Here’s what I designed a while ago to stitch. It’s rather nice. I plan to stitch it on 28ct with one over one and one strand of floss. I am pretty sure it’ll come along wonderful. Now we need to think what else to add to the sampler.

and we spent the time inside connecting lines and stuff like that. Was partly boring as four ppl in front of one little laptop. No fun. I read a lot and did some other things. I took in my report from the working semester and hopefully it will be agreed on soon
Luckily it’s weekend now. I really need a break and some time for us. It’s also Friday so alas we’re married since 3 weeks. How time flies when you’re having fun.
It also has been two weeks since my baby passed away. I still miss her so much and there’s hardly any time I do not wish to hold or pet her. I so wish she’d be licking my hand until her tongue is all dry and it tickles - or that she’d follow me and lay around with me - or wathing my puzzles - or barking at cat noises
DH will help me to design a memorial sampler for her over the weekend.
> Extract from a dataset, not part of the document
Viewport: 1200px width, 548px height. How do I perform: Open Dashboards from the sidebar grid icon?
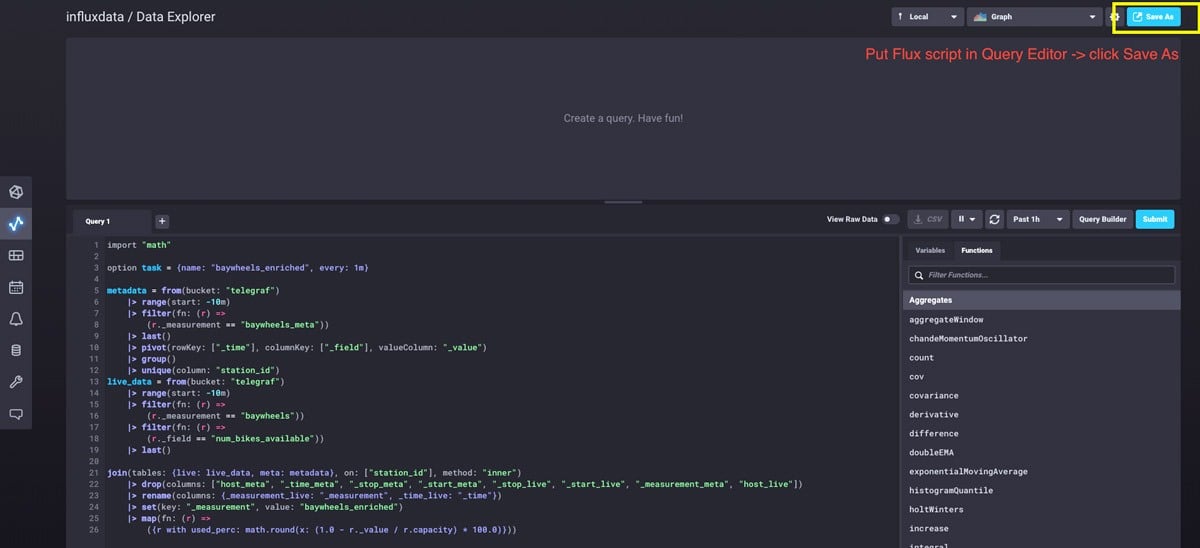click(16, 256)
She’s really gone now :( No more kisses or hugs or petting your lovely soft fur
No more having her company or playing with her. Her little body just could not fight cancer any longer
the tumors just explode the past 2-3 weeks. There was nothing anyone could have done
She did not have to suffer long.
She had a lovely last day. I talked to her in the morning. My mom cooked her a bone and was with her in the garden all morning. Then Aireen got to run on a field and was taking to the VET. She gave my baby a sort of valium pin prick to make her go to sleep while she was in the car. Mom told her how much we ll loved her and cares for her. After she fell asleep, they took her in the VET room and gave her the lethal injection. Two mins later she was gone.
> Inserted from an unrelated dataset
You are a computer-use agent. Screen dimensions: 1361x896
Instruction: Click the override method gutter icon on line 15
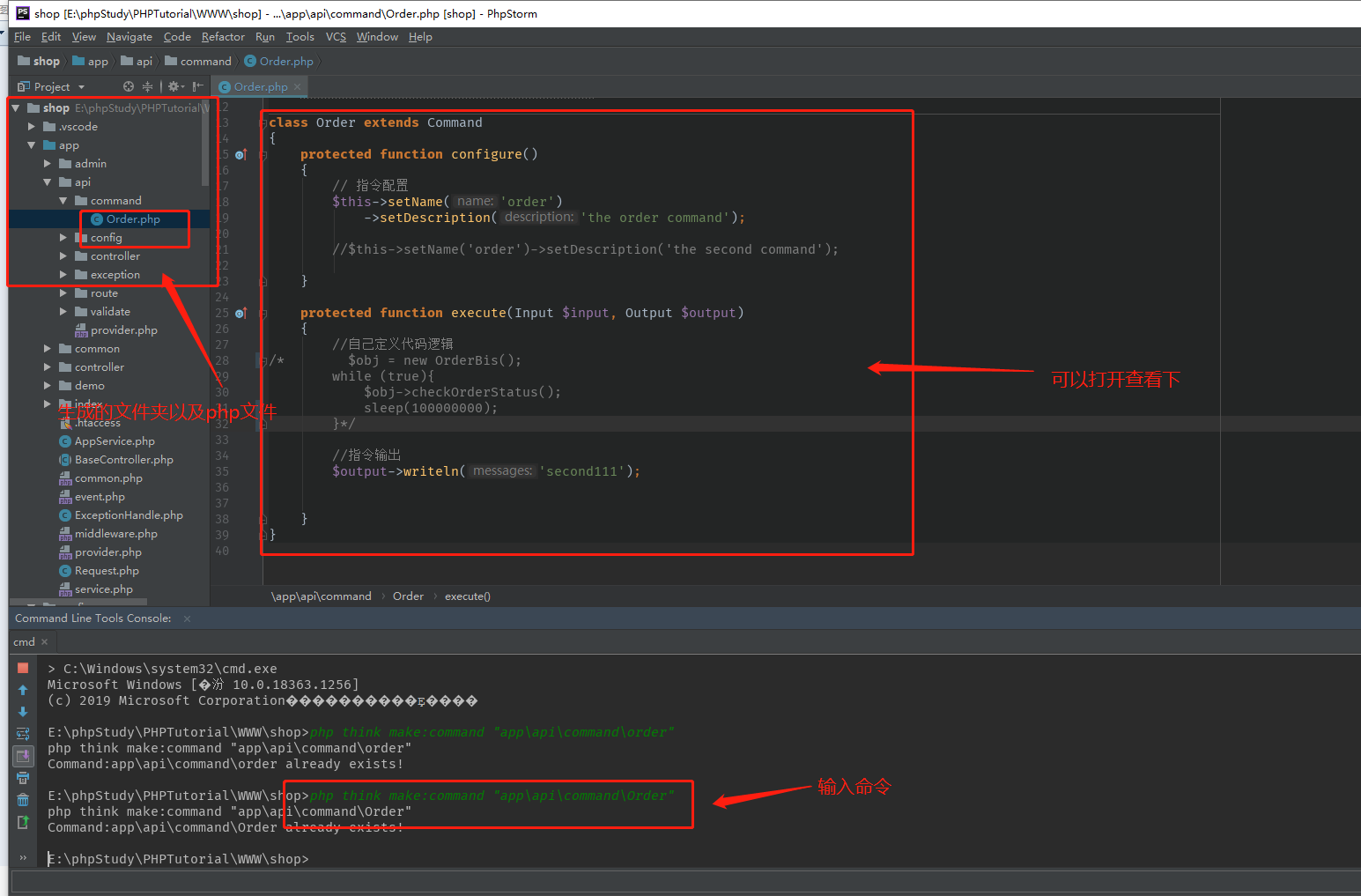click(x=240, y=154)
Gone. Nothing is left from her. She slept and never woke up. She never even knew she was going to be dying. She was just having a blast and then it was all over without her knowing it. Her soul, heart and personality just disapeared in two mins. All that is left is a dead, minless and souless body. It’s so hard to believe that this is how life really is. One minute you see the most beautiful things, and then all is gone. Forever.
She was the most beautiful and clever dog one could ever thought of. Simply perfect. She was my sunshine on a rainy day. She was always there and always understood what was up. She loved being outside or taking naps while snorring. And she always found a way to cheer me up. Usually by running away when I was crying.
I do not know what I will do without you, my little baby doggy. Everytime I met you, you were happy to see me, no matter what I did or not. You loved me any way I was, and I loved you the way you were. I will miss you dearly

Aireen’s going to be put to sleep later today. Her tummy is all swollen and hard from the cancer cells. Her eyes are no clear anymore and she is not able to go up or down stairs anymore. My mom will take her at 3PM. I am not going, though I may regret it. I talked to Aireen on the phone earlier and will do so at around 1PM again. I do not really know what else to say or write. I am devastated
As this would not be horrible enough, my bike chain broke again right when meeting Vera and I fell on my butt (sort of). So no school to keep my mind off for a few hours ….
I did not touch a needle yet! Jeez, that must be record
Need to start soon, though, so I even have a chance to get anything done.
I helped my mom to get our grapes down from their plants. There were so many!! It’s hard to believe. They’re all so tasty and yummy. If I recall right, they’re all Riesling grapes - the ones that make the wonderful Riesling wine, yummy. Here are some pics (please click on them for a bigger view):

I also took some pics of the most beautiful dog ever. They can be looked at here. I so wish her tomours would not grow so fast, they’re really giantic now
She’s so cute and lovely
At least she’s not really suffering.